The post-2021 rule of thumb: if your first mortgage is locked below ~5%, second-lien products (HELOC/HE loan) protect it; a cash-out refi would trade your best asset (the cheap rate) for liquidity. Run the refi side with the Refinance Savings Calculator before choosing.

Good Uses, Bad Uses

  • Defensible: renovations that add value (see the Renovation ROI Calculator), consolidating 22%+ card debt onto an 8.5% secured line with the cards then closed, bridging a genuine emergency.
  • Dangerous: cars and vacations (depreciating or gone, debt remains for 15 years), investing the proceeds (leverage on your house), and debt consolidation without fixing the spending — the classic path to the same cards maxed again plus a bigger lien.
  • The core trade, stated plainly: unsecured debt becomes secured by your home. The rate is lower precisely because foreclosure replaces collections as the downside.

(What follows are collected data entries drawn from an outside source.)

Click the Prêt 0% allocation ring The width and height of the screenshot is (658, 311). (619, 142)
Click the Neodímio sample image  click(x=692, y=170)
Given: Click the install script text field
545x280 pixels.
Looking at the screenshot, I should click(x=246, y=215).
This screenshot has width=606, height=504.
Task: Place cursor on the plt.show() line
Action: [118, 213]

What the Interest Costs — and the Tax Footnote

HELOC interest is tax-deductible only when the funds buy, build or substantially improve the home securing the loan (and only if you itemize). Consolidation and other uses: not deductible. Budget on the gross rate.

How to Use the Calculator

  1. Estimate current value honestly (recent neighborhood comps, not wishful Zestimates) and enter your mortgage payoff balance.
  2. Pick the CLTV your credit likely supports (80% default).
  3. Enter the amount you actually need — not the maximum — with the quoted rate and term.
  4. Read the equity bar: red is owed, purple is borrowable, green is the cushion that stays yours.

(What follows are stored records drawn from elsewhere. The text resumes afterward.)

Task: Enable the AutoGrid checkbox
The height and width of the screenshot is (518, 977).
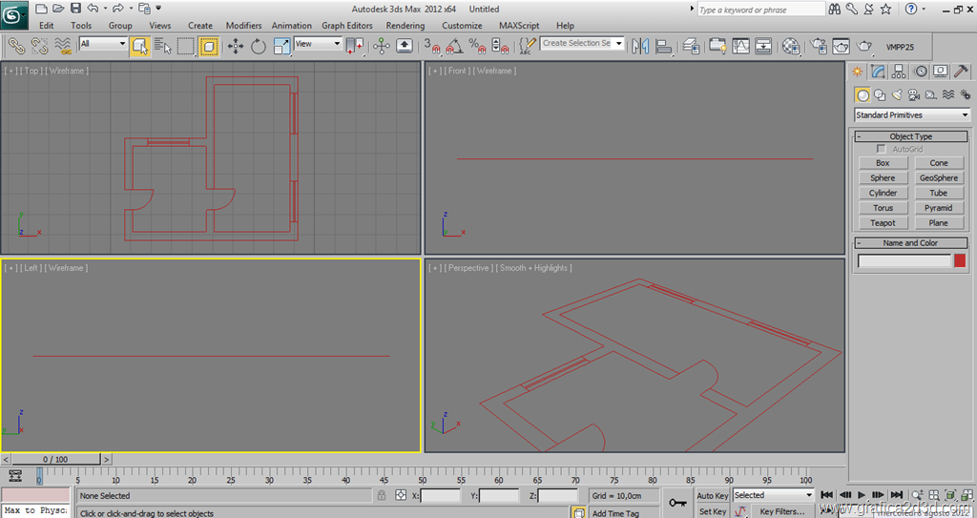Action: pos(882,150)
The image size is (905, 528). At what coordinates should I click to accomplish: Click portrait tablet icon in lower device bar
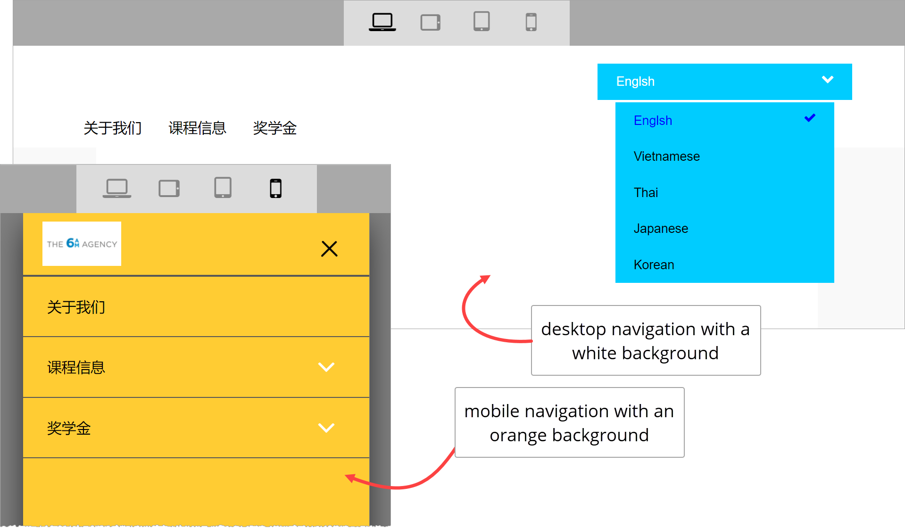point(223,188)
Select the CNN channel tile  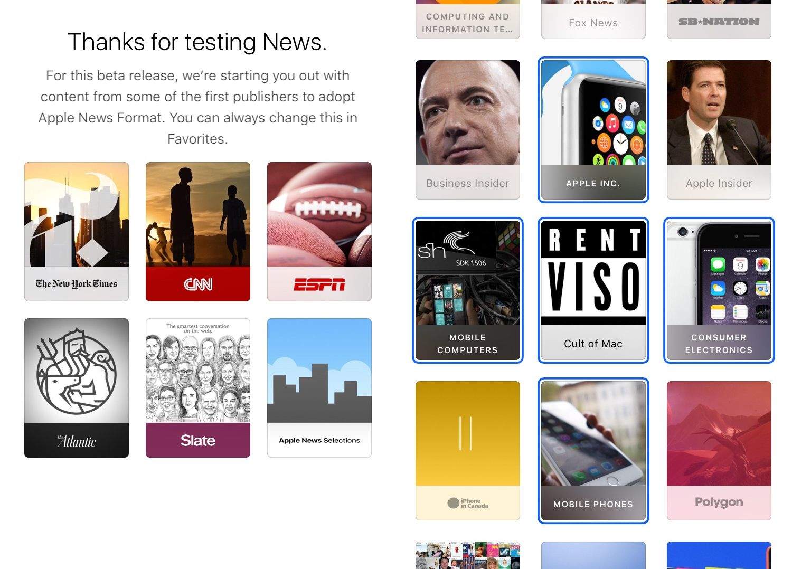[x=198, y=232]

Frequently Asked Questions

HELOC or home equity loan — which is right for me?

Known one-time cost with rate certainty: the loan. Phased or uncertain costs where flexibility matters: the HELOC — but budget for the rate being variable and the draw period ending. Many lenders offer fixed-rate locks on HELOC draws, a useful hybrid.

What credit score do I need?

Most lenders want 660–680+; the best rates and 90% CLTV tiers sit above 740. Your existing mortgage payment history weighs heavily — see the Credit Score Estimator.

How is my home's value determined?

Smaller lines often use automated valuation models or drive-by appraisals; larger ones require a full appraisal. If the AVM undervalues your home, ask for a full appraisal — it can unlock tens of thousands of borrowing power.

What happens when a HELOC's draw period ends?

Typically 10 years interest-only, then 10–20 years of amortizing repayment — the payment can double or worse at the transition. This calculator's payment figure is the amortizing (honest) version.

Can I lose my house over this?

Yes — that's the entire mechanism. A HELOC default is a foreclosure risk exactly like mortgage default. The discipline test: would you still borrow this if the rate were a personal loan's 13%? If only the cheap rate makes it attractive, the purchase may be the problem.

Are there closing costs?

HELOCs often advertise low/no closing costs (with early-closure clawbacks); home equity loans run 2–5%. Factor them when comparing against a personal loan for smaller amounts.

Is my information private?

Yes — home value and balances are processed locally in your browser.

Equity is the wealth you've already built; borrowing it back is spending your own safety margin. Borrow for things that grow value, keep the cushion green, and let the payment figure — not the approval maximum — size the draw.